== Exercise aim ==
Starting at the line that contains "[button] (209, 11)" and stopping after the line that contains "С террасой (257, 2135)", transcribe the listing below exactly; do not include any pictures.

== Task material ==
>>>>
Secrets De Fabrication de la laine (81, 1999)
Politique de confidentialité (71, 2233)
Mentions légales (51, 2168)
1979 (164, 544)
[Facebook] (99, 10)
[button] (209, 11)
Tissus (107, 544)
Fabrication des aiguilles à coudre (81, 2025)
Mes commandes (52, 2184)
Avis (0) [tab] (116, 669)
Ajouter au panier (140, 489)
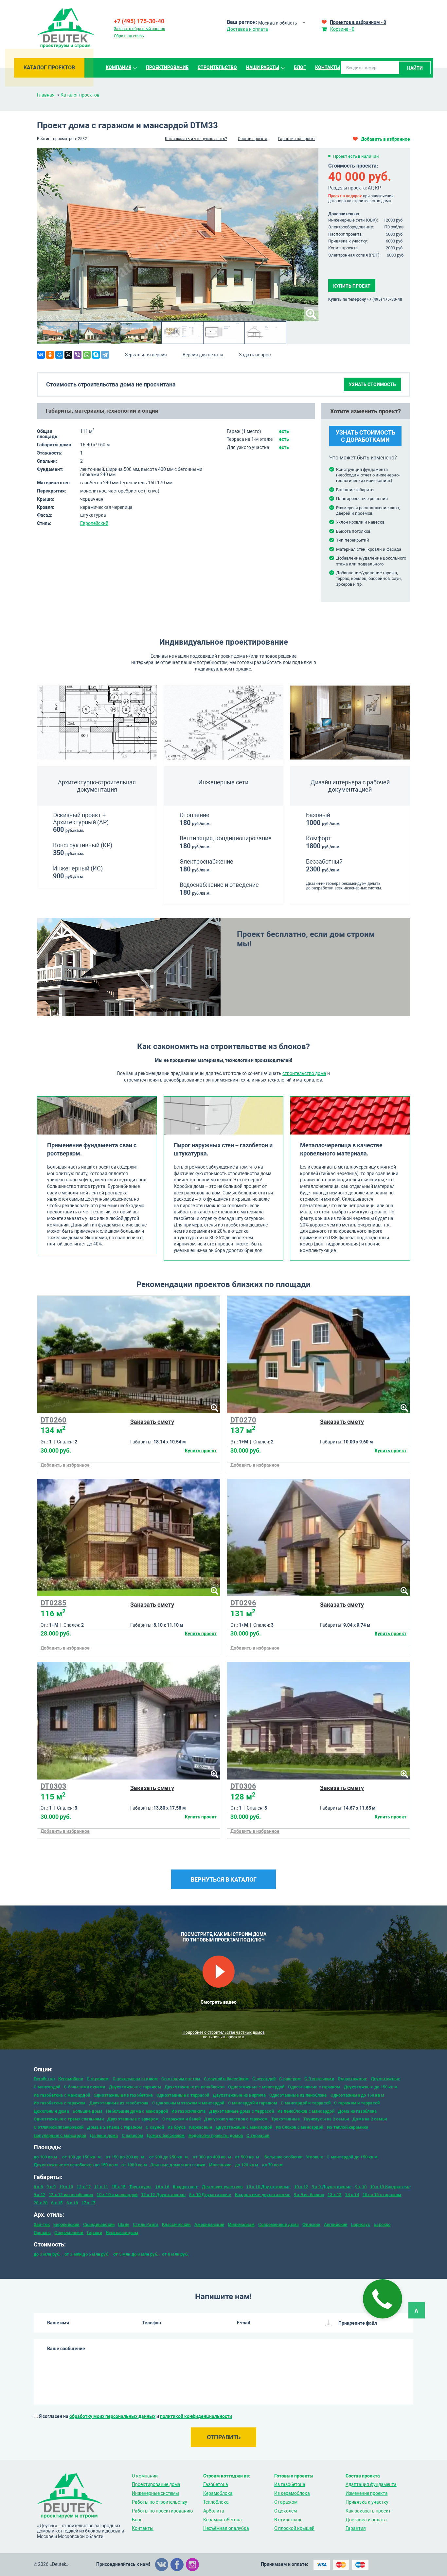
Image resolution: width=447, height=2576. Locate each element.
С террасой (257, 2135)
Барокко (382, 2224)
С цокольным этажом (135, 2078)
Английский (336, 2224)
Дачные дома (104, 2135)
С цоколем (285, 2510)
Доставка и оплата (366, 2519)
<<<<
== Response to this exercise ==
[button] (209, 11)
Tissus (107, 544)
Fabrication des aiguilles à coudre (81, 2025)
Mes commandes (52, 2184)
Avis (0) [tab] (116, 669)
Ajouter au panier (140, 489)
Image resolution: width=447, height=2576. Locate each element.
С террасой (257, 2135)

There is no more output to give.